**ESTRATTO DELLA PAGINA:**
☆ ☆ ☆

Allo stesso tempo (e qui saremmo di fronte a un’altra rivoluzione), bisognerebbe aumentare di molto il consumo di frutta e verdura. Oggi le famiglie italiane sono ancora legate al prosciutto, alla fettina, all’hamburger, pranzo e cena, e la frutta e verdura sono consumate pochissimo, specie dai bambini.

Mi sembra quindi che, invece di parlare di obiettivi “assoluti”, bisognerebbe cominciare dal basso, dai problemi concreti di fronte a cui si trovano famiglie che devono mettere insieme pranzo e cena in pochissimo tempo e con troppa stanchezza.

Mense carnivore e istituzioni assenti

Ovviamente (e qui siamo alla solita nota dolente, talmente dolente che quasi vorrei evitare di parlarne), le istituzioni non fanno nulla per aiutarci. Si vede dalle mense, aziendali e scolastiche, dove i legumi sono del tutto assenti e si alternano carne, formaggi e uova.

È una cosa veramente assurda e disarmante; soprattutto nulla è cambiato dagli anni ‘50. Ma poi ci vorrebbero campagne di sensibilizzazione, che spingano le famiglie a consumare più vegetali ma soprattutto più legumi, che tra l’altro, con la siccità cronica, sono ormai una valida alternativa alla carne che consuma tantissima acqua. Qualcuno le ha viste, queste campagne?

Insomma, come per tanti altri fronti, anche in questo caso le famiglie restano sole. Allora mi sembra che, se si vuole aiutare chi fa fatica a cambiare, sarebbe meglio non accantonare l’ideale, giustissimo, per cui gli animali non dovrebbero essere uccisi. Ma provare a spostare le persone un po’ più avanti, progressivamente, utilizzando anche altre leve come a esempio il basso costo dei legumi.

Ci sono tante nutrizioniste e nutrizionisti vegani o vegetariani che dai loro profili propongono ricette sfiziose totalmente vegetali. E mi pare che facciano un buon lavoro, perché il cambiamento viene proposto come qualcosa di sfizioso, evitando ogni forma di giudizio più o meno apocalittico. Tanto migliori sono queste ricette quanto, a mio avviso, utilizzano prodotti “normali”, evitando troppi acquisti di alimenti vegani alternativi (tra l’altro, molto costosi).

☆ ☆ ☆

**ESTRATTO DEI DATI:**
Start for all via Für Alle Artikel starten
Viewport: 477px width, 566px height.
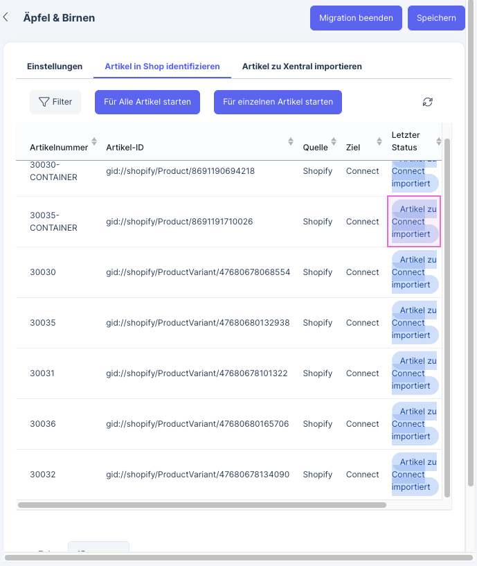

☆ ☆ ☆

**COSE DA FARE:**
1 – Ricopia dal testo sulle abitudini alimentari tutto ciò che va da "Mense carnivore e" fino a "viste, queste campagne?".
2 – Rispondi a queste domande sul testo sulle abitudini alimentari:
(a) In quali mense, secondo il testo, i legumi sono del tutto assenti?
(b) Da quale periodo, secondo il testo, nulla è cambiato?
(c) Come vengono definiti nel testo gli alimenti vegani alternativi?
3 – Scrivi il seguito del testo sulle abitudini alimentari, riprendendo dopo la sua ultima frase.
I dati non hanno alcun legame con il testo sulle abitudini alimentari.

**RISPOSTE AI COMPITI:**
1 –
Mense carnivore e istituzioni assenti

Ovviamente (e qui siamo alla solita nota dolente, talmente dolente che quasi vorrei evitare di parlarne), le istituzioni non fanno nulla per aiutarci. Si vede dalle mense, aziendali e scolastiche, dove i legumi sono del tutto assenti e si alternano carne, formaggi e uova.

È una cosa veramente assurda e disarmante; soprattutto nulla è cambiato dagli anni ‘50. Ma poi ci vorrebbero campagne di sensibilizzazione, che spingano le famiglie a consumare più vegetali ma soprattutto più legumi, che tra l’altro, con la siccità cronica, sono ormai una valida alternativa alla carne che consuma tantissima acqua. Qualcuno le ha viste, queste campagne?

2 –
(a) Nelle mense aziendali e scolastiche.
(b) Dagli anni '50.
(c) Molto costosi.

3 –
Un veganismo francescano?

Insomma, quello che propongo è un approccio pragmatico che non dimentichi l’ideale, ma che sia consapevole che all’idea si arriva percorrendo una strada che può essere accidentata, sassosa, impervia. E che dunque è meglio tendere una mano a chi inciampa o fa fatica, piuttosto che puntare contro il dito.

Un’ultima cosa, infine (anzi 2), che in questi anni di riflessione riguardo il tema ho imparato (ma vale per me, ovviamente). Peggio della carne mangiata c’è solo la carne sprecata. Il che significa che se in tavola avanza della carne che va buttata, è più etico mangiarla (per me) che buttarla.

Seconda cosa: se qualcuno ti invita e prepara un piatto con della carne, è una forma di cortesia non rifiutarlo (per me). La condivisione del cibo e l’ospitalità hanno un valore, mangiare insieme ha un valore.

Io penso (ma vale sempre per me) che si può essere vegani a casa ma se capita è una cosa gentile condividere un piatto diverso, oppure rifiutarlo ma senza dover per forza sbandierare il proprio essere vegani. A me piace insomma un veganismo francescano, silenzioso, mite. Per quanto siamo in un’emergenza climatica estrema, sono convinta che l’esempio taciturno, senza troppo parole, valga più di 1.000 discorsi che tentano di convincere. Spesso fatti con troppo pathos, scarsa libertà e forse anche un eccesso di rabbia che, se pur comprensibile, non aiuta a trasformare le cose.